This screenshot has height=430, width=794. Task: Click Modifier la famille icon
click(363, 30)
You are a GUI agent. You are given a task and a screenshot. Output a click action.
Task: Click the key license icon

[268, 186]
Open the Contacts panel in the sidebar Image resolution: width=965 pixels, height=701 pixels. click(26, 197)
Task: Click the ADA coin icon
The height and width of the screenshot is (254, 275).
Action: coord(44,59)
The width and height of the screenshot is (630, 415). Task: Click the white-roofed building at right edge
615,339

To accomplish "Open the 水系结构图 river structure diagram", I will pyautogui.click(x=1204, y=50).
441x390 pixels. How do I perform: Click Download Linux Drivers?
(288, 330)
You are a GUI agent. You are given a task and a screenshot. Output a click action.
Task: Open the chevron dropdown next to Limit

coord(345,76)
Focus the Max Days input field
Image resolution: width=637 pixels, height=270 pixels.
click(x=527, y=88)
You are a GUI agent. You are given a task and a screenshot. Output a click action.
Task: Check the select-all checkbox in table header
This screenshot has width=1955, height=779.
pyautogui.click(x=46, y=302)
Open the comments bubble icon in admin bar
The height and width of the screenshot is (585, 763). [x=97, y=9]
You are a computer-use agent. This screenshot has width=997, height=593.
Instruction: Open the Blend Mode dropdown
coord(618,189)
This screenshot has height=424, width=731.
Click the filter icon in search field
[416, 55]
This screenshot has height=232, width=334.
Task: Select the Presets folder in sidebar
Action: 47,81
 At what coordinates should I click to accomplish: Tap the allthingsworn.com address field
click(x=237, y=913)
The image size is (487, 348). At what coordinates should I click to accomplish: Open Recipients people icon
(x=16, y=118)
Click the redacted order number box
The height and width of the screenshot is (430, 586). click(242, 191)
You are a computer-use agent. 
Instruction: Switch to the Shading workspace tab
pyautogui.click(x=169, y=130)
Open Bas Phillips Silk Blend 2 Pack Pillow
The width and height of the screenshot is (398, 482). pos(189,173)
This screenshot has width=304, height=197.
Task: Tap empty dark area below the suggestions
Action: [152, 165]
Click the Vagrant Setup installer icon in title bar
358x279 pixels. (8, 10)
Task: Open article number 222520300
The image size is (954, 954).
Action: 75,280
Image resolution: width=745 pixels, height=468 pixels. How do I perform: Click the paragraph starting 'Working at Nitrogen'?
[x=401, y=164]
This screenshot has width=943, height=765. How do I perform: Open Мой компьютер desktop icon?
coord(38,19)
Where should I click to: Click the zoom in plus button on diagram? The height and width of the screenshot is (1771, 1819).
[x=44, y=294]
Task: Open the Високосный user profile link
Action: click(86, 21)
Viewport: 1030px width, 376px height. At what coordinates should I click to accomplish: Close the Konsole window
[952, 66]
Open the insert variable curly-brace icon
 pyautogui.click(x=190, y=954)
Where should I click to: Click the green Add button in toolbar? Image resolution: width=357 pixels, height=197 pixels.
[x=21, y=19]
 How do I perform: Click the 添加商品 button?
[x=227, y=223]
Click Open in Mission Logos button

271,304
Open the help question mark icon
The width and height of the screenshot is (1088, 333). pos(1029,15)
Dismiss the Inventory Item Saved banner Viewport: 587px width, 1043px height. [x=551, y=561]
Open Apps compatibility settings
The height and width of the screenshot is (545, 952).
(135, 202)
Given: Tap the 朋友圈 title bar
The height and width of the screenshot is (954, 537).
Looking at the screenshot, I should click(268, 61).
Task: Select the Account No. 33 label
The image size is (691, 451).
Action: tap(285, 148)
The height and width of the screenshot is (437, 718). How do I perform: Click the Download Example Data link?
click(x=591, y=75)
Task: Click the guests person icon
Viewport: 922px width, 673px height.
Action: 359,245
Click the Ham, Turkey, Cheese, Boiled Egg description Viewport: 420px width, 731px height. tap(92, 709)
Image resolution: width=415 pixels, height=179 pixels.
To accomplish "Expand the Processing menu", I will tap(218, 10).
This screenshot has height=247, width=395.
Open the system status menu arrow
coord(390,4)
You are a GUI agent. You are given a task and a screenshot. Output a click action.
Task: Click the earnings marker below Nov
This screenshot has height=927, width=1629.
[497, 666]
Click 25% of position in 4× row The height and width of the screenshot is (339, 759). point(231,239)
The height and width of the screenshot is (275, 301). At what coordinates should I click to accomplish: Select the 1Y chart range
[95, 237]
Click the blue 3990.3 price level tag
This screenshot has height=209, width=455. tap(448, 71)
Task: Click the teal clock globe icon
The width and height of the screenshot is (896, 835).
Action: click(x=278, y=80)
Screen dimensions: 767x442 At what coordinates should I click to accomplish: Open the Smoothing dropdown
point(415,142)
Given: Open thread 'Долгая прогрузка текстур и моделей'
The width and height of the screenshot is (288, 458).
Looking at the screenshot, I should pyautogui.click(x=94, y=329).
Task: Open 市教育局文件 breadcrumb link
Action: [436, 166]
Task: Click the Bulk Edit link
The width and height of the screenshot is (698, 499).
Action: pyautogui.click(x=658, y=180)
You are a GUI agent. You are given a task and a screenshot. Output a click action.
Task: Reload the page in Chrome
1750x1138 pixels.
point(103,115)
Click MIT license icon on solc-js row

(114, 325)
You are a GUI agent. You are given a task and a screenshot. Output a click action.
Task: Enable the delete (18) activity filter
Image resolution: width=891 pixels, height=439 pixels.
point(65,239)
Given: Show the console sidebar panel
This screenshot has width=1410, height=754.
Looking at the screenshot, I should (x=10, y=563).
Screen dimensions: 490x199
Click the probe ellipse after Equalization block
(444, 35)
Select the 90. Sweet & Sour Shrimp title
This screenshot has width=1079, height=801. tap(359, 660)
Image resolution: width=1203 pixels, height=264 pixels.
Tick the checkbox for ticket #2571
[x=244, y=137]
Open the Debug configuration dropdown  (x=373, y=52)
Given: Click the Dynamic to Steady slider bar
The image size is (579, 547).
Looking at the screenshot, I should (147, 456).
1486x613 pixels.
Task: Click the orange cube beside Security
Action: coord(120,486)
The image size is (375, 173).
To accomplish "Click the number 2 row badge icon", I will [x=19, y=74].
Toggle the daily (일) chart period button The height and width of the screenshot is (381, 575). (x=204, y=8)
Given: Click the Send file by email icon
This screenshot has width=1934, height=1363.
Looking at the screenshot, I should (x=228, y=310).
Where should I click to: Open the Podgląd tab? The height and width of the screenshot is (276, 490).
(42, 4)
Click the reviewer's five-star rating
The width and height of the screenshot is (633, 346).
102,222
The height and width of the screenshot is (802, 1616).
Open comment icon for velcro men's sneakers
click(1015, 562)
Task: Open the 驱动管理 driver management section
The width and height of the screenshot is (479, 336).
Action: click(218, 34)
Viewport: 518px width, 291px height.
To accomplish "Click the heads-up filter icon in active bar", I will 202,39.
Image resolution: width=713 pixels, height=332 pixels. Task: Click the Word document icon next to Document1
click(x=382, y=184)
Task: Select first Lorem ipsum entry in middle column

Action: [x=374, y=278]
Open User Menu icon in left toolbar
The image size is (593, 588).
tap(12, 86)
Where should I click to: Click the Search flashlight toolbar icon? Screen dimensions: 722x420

> [TASK REQUIREMENTS] Reproduce every one of the entries above verbatim, line for line, without changing anything.

> [REPLY]
This screenshot has height=430, width=794. Task: Click Modifier la famille icon
click(363, 30)
You are a GUI agent. You are given a task and a screenshot. Output a click action.
Task: Click the key license icon

[268, 186]
Open the Contacts panel in the sidebar Image resolution: width=965 pixels, height=701 pixels. click(26, 197)
Task: Click the ADA coin icon
The height and width of the screenshot is (254, 275).
Action: coord(44,59)
The width and height of the screenshot is (630, 415). Task: Click the white-roofed building at right edge
615,339

To accomplish "Open the 水系结构图 river structure diagram", I will pyautogui.click(x=1204, y=50).
441x390 pixels. How do I perform: Click Download Linux Drivers?
(288, 330)
You are a GUI agent. You are given a task and a screenshot. Output a click action.
Task: Open the chevron dropdown next to Limit

coord(345,76)
Focus the Max Days input field
Image resolution: width=637 pixels, height=270 pixels.
click(x=527, y=88)
You are a GUI agent. You are given a task and a screenshot. Output a click action.
Task: Check the select-all checkbox in table header
This screenshot has width=1955, height=779.
pyautogui.click(x=46, y=302)
Open the comments bubble icon in admin bar
The height and width of the screenshot is (585, 763). [x=97, y=9]
You are a computer-use agent. This screenshot has width=997, height=593.
Instruction: Open the Blend Mode dropdown
coord(618,189)
This screenshot has height=424, width=731.
Click the filter icon in search field
[416, 55]
This screenshot has height=232, width=334.
Task: Select the Presets folder in sidebar
Action: 47,81
 At what coordinates should I click to accomplish: Tap the allthingsworn.com address field
click(x=237, y=913)
The image size is (487, 348). At what coordinates should I click to accomplish: Open Recipients people icon
(x=16, y=118)
Click the redacted order number box
The height and width of the screenshot is (430, 586). click(242, 191)
You are a computer-use agent. 
Instruction: Switch to the Shading workspace tab
pyautogui.click(x=169, y=130)
Open Bas Phillips Silk Blend 2 Pack Pillow
The width and height of the screenshot is (398, 482). pos(189,173)
This screenshot has width=304, height=197.
Task: Tap empty dark area below the suggestions
Action: [152, 165]
Click the Vagrant Setup installer icon in title bar
358x279 pixels. (8, 10)
Task: Open article number 222520300
The image size is (954, 954).
Action: 75,280
Image resolution: width=745 pixels, height=468 pixels. How do I perform: Click the paragraph starting 'Working at Nitrogen'?
[x=401, y=164]
This screenshot has width=943, height=765. How do I perform: Open Мой компьютер desktop icon?
coord(38,19)
Where should I click to: Click the zoom in plus button on diagram? The height and width of the screenshot is (1771, 1819).
[x=44, y=294]
Task: Open the Високосный user profile link
Action: click(86, 21)
Viewport: 1030px width, 376px height. At what coordinates should I click to accomplish: Close the Konsole window
[952, 66]
Open the insert variable curly-brace icon
 pyautogui.click(x=190, y=954)
Where should I click to: Click the green Add button in toolbar? Image resolution: width=357 pixels, height=197 pixels.
[x=21, y=19]
 How do I perform: Click the 添加商品 button?
[x=227, y=223]
Click Open in Mission Logos button

271,304
Open the help question mark icon
The width and height of the screenshot is (1088, 333). pos(1029,15)
Dismiss the Inventory Item Saved banner Viewport: 587px width, 1043px height. [x=551, y=561]
Open Apps compatibility settings
The height and width of the screenshot is (545, 952).
(135, 202)
Given: Tap the 朋友圈 title bar
The height and width of the screenshot is (954, 537).
Looking at the screenshot, I should click(268, 61).
Task: Select the Account No. 33 label
The image size is (691, 451).
Action: tap(285, 148)
The height and width of the screenshot is (437, 718). How do I perform: Click the Download Example Data link?
click(x=591, y=75)
Task: Click the guests person icon
Viewport: 922px width, 673px height.
Action: 359,245
Click the Ham, Turkey, Cheese, Boiled Egg description Viewport: 420px width, 731px height. tap(92, 709)
Image resolution: width=415 pixels, height=179 pixels.
To accomplish "Expand the Processing menu", I will tap(218, 10).
This screenshot has height=247, width=395.
Open the system status menu arrow
coord(390,4)
You are a GUI agent. You are given a task and a screenshot. Output a click action.
Task: Click the earnings marker below Nov
This screenshot has height=927, width=1629.
[497, 666]
Click 25% of position in 4× row The height and width of the screenshot is (339, 759). point(231,239)
The height and width of the screenshot is (275, 301). At what coordinates should I click to accomplish: Select the 1Y chart range
[95, 237]
Click the blue 3990.3 price level tag
This screenshot has height=209, width=455. tap(448, 71)
Task: Click the teal clock globe icon
The width and height of the screenshot is (896, 835).
Action: click(x=278, y=80)
Screen dimensions: 767x442 At what coordinates should I click to accomplish: Open the Smoothing dropdown
point(415,142)
Given: Open thread 'Долгая прогрузка текстур и моделей'
The width and height of the screenshot is (288, 458).
Looking at the screenshot, I should pyautogui.click(x=94, y=329).
Task: Open 市教育局文件 breadcrumb link
Action: [436, 166]
Task: Click the Bulk Edit link
The width and height of the screenshot is (698, 499).
Action: pyautogui.click(x=658, y=180)
You are a GUI agent. You are given a task and a screenshot. Output a click action.
Task: Reload the page in Chrome
1750x1138 pixels.
point(103,115)
Click MIT license icon on solc-js row

(114, 325)
You are a GUI agent. You are given a task and a screenshot. Output a click action.
Task: Enable the delete (18) activity filter
Image resolution: width=891 pixels, height=439 pixels.
point(65,239)
Given: Show the console sidebar panel
This screenshot has width=1410, height=754.
Looking at the screenshot, I should (x=10, y=563).
Screen dimensions: 490x199
Click the probe ellipse after Equalization block
(444, 35)
Select the 90. Sweet & Sour Shrimp title
This screenshot has width=1079, height=801. tap(359, 660)
Image resolution: width=1203 pixels, height=264 pixels.
Tick the checkbox for ticket #2571
[x=244, y=137]
Open the Debug configuration dropdown  (x=373, y=52)
Given: Click the Dynamic to Steady slider bar
The image size is (579, 547).
Looking at the screenshot, I should (147, 456).
1486x613 pixels.
Task: Click the orange cube beside Security
Action: coord(120,486)
The image size is (375, 173).
To accomplish "Click the number 2 row badge icon", I will [x=19, y=74].
Toggle the daily (일) chart period button The height and width of the screenshot is (381, 575). (x=204, y=8)
Given: Click the Send file by email icon
This screenshot has width=1934, height=1363.
Looking at the screenshot, I should (x=228, y=310).
Where should I click to: Open the Podgląd tab? The height and width of the screenshot is (276, 490).
(42, 4)
Click the reviewer's five-star rating
The width and height of the screenshot is (633, 346).
102,222
The height and width of the screenshot is (802, 1616).
Open comment icon for velcro men's sneakers
click(1015, 562)
Task: Open the 驱动管理 driver management section
The width and height of the screenshot is (479, 336).
Action: click(218, 34)
Viewport: 518px width, 291px height.
To accomplish "Click the heads-up filter icon in active bar", I will 202,39.
Image resolution: width=713 pixels, height=332 pixels. Task: Click the Word document icon next to Document1
click(x=382, y=184)
Task: Select first Lorem ipsum entry in middle column

Action: [x=374, y=278]
Open User Menu icon in left toolbar
The image size is (593, 588).
tap(12, 86)
Where should I click to: Click the Search flashlight toolbar icon? Screen dimensions: 722x420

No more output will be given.